New Spatially Resolved Observations of the T Cha Transition Disk and Constraints on the Previously Claimed Substellar Companion
S. Sallum, J. A. Eisner, Laird M. Close, Philip M. Hinz, Andrew J., Skemer, Vanessa Bailey, Runa Briguglio, Katherine B. Follette, Jared R., Males, Katie M. Morzinski, Alfio Puglisi, Timothy J. Rodigas, Alycia J., Weinberger, Marco Xompero

TL;DR
This study uses multi-epoch high-resolution imaging to investigate the claimed substellar companion in the T Cha transition disk, finding no conclusive evidence and suggesting previous detections may be false positives.
Contribution
The paper provides a comprehensive multi-epoch analysis that challenges prior claims of a companion in the T Cha disk, using new observations and statistical simulations.
Findings
No definitive detection of the previously claimed companion.
The 2012 signal is likely noise, not a real companion.

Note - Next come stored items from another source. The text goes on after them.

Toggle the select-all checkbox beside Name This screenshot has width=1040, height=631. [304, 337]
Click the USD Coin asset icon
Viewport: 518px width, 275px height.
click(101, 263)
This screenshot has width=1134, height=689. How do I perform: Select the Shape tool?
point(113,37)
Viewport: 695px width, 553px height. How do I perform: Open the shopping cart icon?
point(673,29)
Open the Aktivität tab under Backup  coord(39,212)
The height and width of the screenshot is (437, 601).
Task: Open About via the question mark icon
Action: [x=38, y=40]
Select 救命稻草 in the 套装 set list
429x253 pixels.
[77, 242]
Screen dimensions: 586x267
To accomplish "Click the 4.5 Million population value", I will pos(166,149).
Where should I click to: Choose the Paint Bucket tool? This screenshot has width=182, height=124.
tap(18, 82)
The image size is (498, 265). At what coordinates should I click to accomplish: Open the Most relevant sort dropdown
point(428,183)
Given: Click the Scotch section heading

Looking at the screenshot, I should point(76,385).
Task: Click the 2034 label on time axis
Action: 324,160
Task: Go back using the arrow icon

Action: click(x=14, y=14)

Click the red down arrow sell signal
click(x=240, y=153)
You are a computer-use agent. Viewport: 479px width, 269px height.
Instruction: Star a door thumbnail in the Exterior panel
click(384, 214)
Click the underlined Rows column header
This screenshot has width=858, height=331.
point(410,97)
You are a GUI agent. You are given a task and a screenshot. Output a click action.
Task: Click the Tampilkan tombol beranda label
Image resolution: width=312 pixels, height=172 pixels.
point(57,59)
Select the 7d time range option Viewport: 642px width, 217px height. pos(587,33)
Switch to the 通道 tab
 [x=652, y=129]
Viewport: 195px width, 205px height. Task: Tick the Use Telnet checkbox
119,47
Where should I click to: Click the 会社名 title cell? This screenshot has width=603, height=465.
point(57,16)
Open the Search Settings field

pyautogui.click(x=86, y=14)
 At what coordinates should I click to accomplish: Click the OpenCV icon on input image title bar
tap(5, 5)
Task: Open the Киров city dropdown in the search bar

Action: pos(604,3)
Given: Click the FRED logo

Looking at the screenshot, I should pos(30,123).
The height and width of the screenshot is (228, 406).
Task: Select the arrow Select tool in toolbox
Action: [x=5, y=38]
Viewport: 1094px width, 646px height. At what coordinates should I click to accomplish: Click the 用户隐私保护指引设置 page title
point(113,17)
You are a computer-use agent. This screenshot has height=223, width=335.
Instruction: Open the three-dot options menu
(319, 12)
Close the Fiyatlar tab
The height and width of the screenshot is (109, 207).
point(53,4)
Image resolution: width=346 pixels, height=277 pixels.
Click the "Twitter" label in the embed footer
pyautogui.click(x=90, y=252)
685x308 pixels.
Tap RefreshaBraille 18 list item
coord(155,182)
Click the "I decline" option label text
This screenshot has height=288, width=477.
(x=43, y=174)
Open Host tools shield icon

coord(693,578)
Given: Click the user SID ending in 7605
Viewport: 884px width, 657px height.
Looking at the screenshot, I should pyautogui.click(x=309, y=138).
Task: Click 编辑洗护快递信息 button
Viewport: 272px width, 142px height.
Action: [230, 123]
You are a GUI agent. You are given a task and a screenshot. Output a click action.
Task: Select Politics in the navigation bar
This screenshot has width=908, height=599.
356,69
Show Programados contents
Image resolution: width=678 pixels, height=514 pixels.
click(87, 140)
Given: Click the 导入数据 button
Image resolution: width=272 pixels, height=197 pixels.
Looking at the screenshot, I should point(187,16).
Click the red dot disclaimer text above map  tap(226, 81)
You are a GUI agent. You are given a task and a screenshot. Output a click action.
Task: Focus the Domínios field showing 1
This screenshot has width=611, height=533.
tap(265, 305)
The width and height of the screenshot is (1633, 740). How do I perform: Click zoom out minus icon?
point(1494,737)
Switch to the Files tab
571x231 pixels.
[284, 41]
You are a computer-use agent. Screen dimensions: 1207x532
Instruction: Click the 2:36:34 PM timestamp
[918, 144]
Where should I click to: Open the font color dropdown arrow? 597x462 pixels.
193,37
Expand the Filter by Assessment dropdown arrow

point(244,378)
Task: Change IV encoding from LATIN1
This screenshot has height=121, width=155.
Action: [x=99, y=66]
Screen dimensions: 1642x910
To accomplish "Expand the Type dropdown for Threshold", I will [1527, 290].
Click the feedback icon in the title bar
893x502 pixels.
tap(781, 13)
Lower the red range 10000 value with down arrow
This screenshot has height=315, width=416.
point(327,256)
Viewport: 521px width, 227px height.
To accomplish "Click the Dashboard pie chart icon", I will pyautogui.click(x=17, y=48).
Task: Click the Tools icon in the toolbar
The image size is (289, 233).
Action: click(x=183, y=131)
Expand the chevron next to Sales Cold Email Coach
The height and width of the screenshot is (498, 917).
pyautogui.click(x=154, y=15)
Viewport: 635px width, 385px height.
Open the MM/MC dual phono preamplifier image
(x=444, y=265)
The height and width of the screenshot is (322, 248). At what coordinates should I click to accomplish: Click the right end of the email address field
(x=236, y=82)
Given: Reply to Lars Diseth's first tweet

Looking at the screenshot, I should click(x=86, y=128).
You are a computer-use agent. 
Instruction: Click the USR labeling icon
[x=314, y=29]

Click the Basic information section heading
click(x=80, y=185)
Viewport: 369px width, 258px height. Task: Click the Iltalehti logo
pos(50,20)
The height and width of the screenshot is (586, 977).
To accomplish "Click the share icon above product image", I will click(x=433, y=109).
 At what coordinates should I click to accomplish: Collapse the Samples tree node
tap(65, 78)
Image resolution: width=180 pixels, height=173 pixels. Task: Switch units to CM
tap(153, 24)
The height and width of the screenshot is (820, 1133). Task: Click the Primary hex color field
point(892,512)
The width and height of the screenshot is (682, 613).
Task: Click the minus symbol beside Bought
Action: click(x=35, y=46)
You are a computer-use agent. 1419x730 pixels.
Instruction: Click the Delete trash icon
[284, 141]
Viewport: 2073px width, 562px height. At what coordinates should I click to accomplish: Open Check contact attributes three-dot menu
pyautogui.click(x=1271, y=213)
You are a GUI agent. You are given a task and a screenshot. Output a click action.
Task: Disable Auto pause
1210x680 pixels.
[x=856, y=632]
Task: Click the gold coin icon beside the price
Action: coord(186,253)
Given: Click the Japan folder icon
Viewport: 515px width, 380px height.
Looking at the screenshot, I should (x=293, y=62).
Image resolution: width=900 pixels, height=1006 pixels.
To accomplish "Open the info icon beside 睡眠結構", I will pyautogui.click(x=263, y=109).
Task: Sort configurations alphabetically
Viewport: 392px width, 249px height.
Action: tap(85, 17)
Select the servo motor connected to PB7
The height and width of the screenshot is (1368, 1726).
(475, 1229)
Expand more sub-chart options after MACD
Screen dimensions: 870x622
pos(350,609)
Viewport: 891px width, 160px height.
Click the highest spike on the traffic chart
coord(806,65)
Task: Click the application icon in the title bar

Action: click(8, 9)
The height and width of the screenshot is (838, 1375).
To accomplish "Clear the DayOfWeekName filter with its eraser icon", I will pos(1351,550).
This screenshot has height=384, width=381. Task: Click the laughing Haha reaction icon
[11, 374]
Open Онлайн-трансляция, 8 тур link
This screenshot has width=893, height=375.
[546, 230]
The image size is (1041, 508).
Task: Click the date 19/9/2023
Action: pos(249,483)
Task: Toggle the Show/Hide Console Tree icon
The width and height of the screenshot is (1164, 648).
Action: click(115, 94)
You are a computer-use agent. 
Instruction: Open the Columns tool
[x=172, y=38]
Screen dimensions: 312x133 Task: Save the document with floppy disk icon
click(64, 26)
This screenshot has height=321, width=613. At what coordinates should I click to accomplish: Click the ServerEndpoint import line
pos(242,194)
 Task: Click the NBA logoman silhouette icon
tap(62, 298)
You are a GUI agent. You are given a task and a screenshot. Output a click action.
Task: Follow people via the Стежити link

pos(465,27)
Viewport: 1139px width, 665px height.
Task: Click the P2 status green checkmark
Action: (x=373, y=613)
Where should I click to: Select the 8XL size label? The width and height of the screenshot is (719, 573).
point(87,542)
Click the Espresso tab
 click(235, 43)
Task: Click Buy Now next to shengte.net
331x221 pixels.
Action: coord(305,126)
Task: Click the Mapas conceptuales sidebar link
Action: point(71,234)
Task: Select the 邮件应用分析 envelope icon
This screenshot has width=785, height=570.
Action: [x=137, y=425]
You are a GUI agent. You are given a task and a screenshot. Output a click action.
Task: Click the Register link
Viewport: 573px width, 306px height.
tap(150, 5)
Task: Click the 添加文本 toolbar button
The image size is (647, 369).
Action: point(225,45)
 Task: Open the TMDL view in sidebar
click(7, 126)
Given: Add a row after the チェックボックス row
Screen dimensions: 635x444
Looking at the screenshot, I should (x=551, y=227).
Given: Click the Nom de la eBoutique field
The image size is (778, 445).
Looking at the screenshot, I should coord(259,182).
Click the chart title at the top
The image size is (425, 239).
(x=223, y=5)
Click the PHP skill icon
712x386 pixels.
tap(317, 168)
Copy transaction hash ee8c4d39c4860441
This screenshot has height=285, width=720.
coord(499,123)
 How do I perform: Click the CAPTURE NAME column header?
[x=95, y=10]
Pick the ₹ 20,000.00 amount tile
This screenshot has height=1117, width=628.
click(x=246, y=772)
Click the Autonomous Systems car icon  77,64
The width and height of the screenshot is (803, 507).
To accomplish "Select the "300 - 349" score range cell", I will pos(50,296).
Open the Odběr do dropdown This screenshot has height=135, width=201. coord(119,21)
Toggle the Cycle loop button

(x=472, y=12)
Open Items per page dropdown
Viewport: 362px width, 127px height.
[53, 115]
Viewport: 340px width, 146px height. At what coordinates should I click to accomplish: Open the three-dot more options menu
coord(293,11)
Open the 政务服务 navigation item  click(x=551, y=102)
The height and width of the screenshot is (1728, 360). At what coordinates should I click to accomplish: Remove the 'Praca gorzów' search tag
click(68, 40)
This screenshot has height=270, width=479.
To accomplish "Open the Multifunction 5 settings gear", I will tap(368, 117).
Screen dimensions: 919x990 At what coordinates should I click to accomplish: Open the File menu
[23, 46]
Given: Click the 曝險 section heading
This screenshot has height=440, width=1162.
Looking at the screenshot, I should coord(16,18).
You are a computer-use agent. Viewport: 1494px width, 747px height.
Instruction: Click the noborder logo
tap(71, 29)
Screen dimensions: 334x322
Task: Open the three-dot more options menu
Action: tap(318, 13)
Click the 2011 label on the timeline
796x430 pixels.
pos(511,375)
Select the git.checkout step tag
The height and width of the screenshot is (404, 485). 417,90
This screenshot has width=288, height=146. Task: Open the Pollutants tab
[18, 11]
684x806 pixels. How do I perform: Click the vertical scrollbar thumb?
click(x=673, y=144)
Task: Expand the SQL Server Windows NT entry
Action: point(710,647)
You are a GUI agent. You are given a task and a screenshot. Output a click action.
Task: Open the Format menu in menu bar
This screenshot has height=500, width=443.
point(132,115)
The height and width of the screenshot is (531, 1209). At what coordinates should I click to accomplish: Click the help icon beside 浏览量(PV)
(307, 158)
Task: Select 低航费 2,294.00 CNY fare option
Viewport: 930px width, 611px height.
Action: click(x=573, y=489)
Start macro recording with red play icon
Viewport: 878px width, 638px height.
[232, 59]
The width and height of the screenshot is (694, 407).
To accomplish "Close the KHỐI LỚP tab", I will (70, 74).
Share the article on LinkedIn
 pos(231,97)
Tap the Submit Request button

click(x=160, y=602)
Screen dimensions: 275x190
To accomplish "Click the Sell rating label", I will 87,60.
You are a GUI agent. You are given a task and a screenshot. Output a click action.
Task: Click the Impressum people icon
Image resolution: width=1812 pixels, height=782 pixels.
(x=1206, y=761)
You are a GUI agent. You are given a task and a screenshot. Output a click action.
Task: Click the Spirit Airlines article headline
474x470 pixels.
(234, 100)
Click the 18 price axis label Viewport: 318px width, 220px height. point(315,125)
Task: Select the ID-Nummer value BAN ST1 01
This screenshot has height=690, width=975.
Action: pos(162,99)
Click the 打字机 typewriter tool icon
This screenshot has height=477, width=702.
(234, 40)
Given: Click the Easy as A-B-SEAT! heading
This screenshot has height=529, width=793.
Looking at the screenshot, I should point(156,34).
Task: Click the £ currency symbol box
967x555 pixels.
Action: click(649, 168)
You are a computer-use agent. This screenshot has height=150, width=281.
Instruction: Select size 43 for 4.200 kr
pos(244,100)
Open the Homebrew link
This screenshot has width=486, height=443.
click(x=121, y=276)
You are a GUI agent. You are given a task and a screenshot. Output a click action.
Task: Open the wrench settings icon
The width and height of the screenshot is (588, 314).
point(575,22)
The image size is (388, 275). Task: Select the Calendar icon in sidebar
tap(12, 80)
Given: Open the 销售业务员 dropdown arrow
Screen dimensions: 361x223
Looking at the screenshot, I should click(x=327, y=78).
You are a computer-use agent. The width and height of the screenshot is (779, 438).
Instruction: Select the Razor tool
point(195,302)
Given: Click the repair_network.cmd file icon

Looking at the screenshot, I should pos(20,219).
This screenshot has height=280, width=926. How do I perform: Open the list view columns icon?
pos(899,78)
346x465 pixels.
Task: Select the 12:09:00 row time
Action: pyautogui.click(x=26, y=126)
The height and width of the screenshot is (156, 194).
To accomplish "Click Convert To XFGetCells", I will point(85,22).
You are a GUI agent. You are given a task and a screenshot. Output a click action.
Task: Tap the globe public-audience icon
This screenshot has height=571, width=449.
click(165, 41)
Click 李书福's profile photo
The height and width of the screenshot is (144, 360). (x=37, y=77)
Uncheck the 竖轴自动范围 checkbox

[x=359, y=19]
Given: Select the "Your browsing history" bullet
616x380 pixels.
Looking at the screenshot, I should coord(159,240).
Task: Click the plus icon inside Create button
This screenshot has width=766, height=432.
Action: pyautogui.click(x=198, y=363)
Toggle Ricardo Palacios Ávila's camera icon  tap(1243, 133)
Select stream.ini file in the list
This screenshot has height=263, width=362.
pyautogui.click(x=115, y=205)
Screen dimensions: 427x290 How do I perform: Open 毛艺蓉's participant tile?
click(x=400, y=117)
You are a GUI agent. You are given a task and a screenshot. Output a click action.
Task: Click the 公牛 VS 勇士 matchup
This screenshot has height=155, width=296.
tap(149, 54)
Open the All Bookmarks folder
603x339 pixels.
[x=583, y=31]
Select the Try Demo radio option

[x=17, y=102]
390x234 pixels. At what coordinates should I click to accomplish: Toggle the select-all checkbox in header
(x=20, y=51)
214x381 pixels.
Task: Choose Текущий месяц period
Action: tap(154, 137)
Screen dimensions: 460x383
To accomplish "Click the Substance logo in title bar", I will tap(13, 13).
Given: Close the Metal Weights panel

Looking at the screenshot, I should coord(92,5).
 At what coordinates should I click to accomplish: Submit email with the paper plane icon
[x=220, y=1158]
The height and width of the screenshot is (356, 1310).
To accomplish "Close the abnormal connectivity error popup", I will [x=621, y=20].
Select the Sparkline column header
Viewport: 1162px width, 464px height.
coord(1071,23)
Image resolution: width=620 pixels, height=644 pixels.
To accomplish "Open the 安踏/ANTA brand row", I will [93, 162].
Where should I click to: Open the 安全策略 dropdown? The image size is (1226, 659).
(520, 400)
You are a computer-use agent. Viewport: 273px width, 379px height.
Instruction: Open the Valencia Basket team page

Previous candidate detections are inconsistent with new data.
Abstract
We present multi-epoch non-redundant masking observations of the T Cha transition disk, taken at the VLT and Magellan in H, Ks, and L' bands. T Cha is one of a small number of transition disks that host companion candidates discovered by high-resolution imaging techniques, with a putative companion at a position angle of 78 degrees, separation of 62 mas, and contrast at L' of 5.1 mag. We find comparable binary parameters in our re-reduction of the initial detection images, and similar parameters in the 2011 L', 2013 NaCo L', and 2013 NaCo Ks data sets. We find a close-in companion signal in the 2012 NaCo L' dataset that cannot be explained by orbital motion, and a non-detection in the 2013 MagAO/Clio2 L' data. However, Monte-carlo simulations show that the best fits to the 2012 NaCo and 2013 MagAO/Clio2 followup data may be consistent with noise. There is also a significant probability…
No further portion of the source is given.